In this article, we'll look at the key differences and use cases of data lakes vs. data warehouses. We'll also look at how a data lake and data warehouse can be built with Google Cloud Platform.
This article is based on notes from this course on Modernizing Data Lakes and Data Warehouses with GCP and is organized as follows:
- What is a Data Lake?
- Data Lakes vs. Data Warehouses
- Data Lakes: Storage and ETL Options with GCP
- How to Build a Data Lake with Cloud Storage
- Securing Cloud Storage
- Storing Different Data Types
- Using Cloud SQL as a Relational Data Lake
- What is a Data Warehouse?
- Characteristics of the Modern Data Warehouse
- How to Build a Data Warehouse with BigQuery
- Loading Data into a Data Warehouse
Stay up to date with AI
What is a Data Lake?
A data lake is a scalable and secure platform that allows enterprises to ingest, store, and analyze any type or volume of data.

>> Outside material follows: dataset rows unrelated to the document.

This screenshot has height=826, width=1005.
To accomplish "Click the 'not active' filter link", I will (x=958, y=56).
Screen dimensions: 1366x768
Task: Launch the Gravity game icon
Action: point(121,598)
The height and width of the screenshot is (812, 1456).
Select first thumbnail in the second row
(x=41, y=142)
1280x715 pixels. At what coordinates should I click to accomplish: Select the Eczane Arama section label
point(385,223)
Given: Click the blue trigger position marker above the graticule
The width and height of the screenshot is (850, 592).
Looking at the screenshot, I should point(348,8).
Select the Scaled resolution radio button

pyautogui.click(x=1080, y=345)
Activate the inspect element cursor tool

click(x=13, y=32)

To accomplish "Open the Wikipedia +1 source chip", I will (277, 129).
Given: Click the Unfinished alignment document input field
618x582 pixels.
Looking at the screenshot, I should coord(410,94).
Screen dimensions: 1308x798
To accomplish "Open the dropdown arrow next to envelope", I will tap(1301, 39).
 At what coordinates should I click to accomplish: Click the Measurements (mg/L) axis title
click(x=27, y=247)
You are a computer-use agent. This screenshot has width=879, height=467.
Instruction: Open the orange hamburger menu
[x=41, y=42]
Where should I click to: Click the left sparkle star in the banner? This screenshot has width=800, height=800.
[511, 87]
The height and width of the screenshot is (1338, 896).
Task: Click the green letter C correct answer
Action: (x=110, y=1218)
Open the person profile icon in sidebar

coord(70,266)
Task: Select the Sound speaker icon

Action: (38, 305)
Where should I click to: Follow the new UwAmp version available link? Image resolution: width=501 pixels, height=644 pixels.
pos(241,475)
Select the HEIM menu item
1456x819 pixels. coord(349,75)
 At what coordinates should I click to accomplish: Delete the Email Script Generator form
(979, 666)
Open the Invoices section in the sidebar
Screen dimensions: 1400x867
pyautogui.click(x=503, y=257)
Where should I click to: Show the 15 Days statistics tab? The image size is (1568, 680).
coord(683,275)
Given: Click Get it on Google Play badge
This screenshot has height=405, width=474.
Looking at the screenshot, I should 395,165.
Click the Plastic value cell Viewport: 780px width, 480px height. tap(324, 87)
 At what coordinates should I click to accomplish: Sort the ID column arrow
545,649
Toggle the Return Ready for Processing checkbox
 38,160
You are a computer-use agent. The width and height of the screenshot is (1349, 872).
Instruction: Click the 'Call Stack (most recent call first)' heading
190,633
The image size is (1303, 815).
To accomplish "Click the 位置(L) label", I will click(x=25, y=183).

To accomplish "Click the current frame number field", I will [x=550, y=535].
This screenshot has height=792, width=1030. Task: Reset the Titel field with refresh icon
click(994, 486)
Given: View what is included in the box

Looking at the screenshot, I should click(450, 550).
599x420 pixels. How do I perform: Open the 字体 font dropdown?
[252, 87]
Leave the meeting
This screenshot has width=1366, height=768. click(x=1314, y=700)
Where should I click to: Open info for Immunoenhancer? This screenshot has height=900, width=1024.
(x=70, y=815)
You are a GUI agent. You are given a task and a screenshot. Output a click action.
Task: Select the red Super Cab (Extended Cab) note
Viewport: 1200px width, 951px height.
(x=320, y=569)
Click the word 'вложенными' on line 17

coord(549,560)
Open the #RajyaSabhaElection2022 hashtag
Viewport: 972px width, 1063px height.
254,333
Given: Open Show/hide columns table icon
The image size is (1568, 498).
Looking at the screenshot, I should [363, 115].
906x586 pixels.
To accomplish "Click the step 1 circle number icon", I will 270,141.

Data lakes are used to power data analytics, data science, machine learning workflows, and batch and streaming pipelines.
Data lakes accept all types of data and are can be portable, on-premise, or stored in the cloud.
At a high-level, the components of a data engineering ecosystem include:
- Data sources
- Data sinks, which include a central data lake repository and a data warehouse
- Data pipelines (batch and streaming)
- High-level orchestration workflows
In short, a data lake is a consolidated location for raw data that is durable and highly available.
Several options for building a data lake with GCP include Google Cloud Storage and BigQuery.
After data has been stored in a data lake, it will likely end up in other places such as a transformation pipeline that cleans and prepares it for storage in a data warehouse.
To enable an end-to-end data pipeline, a Data Engineer will need to work with a suite of big data products for the following tasks:
- Storage: Examples include Cloud Storage and Cloud SQL.
- Ingestion: Examples include Compute Engine and Kubernetes Engine.
- Analytics: Examples include BigQuery and Cloud Dataproc
- Machine Learning: Examples include TensorFlow and Cloud TPU
- Serving: Examples include DialogFlow and App Engine
Data Lakes vs. Data Warehouses
Before we build a data lake, let's first review the main differences from a data warehouse.
A data lake captures information from every aspect of your business operation. The data is stored in its raw format, usually as object blobs or files.
Data lakes support all types of data and tend to be application-specific, meaning the data format is dependant on the application that writes it in.
In contrast, a data warehouse has the following characteristics:
- Data is loaded into the warehouse only when its use case is defined
- Data is processed, organized, and transformed from its raw format
- Since the data is properly formatted it provides faster insights
- Data warehouses tend to have a consistent schema shared across applications
Data Lakes: Storage and ETL Options with GCP
There are several options for building a data lake with GCP, including:
- Cloud Storage
- Cloud SQL
- Cloud Spanner
- Cloud Firestore
- Cloud Bigtable
Choosing between these options largely depends on where your data is now, how big the data is, where it has to go, and how much transformation is required.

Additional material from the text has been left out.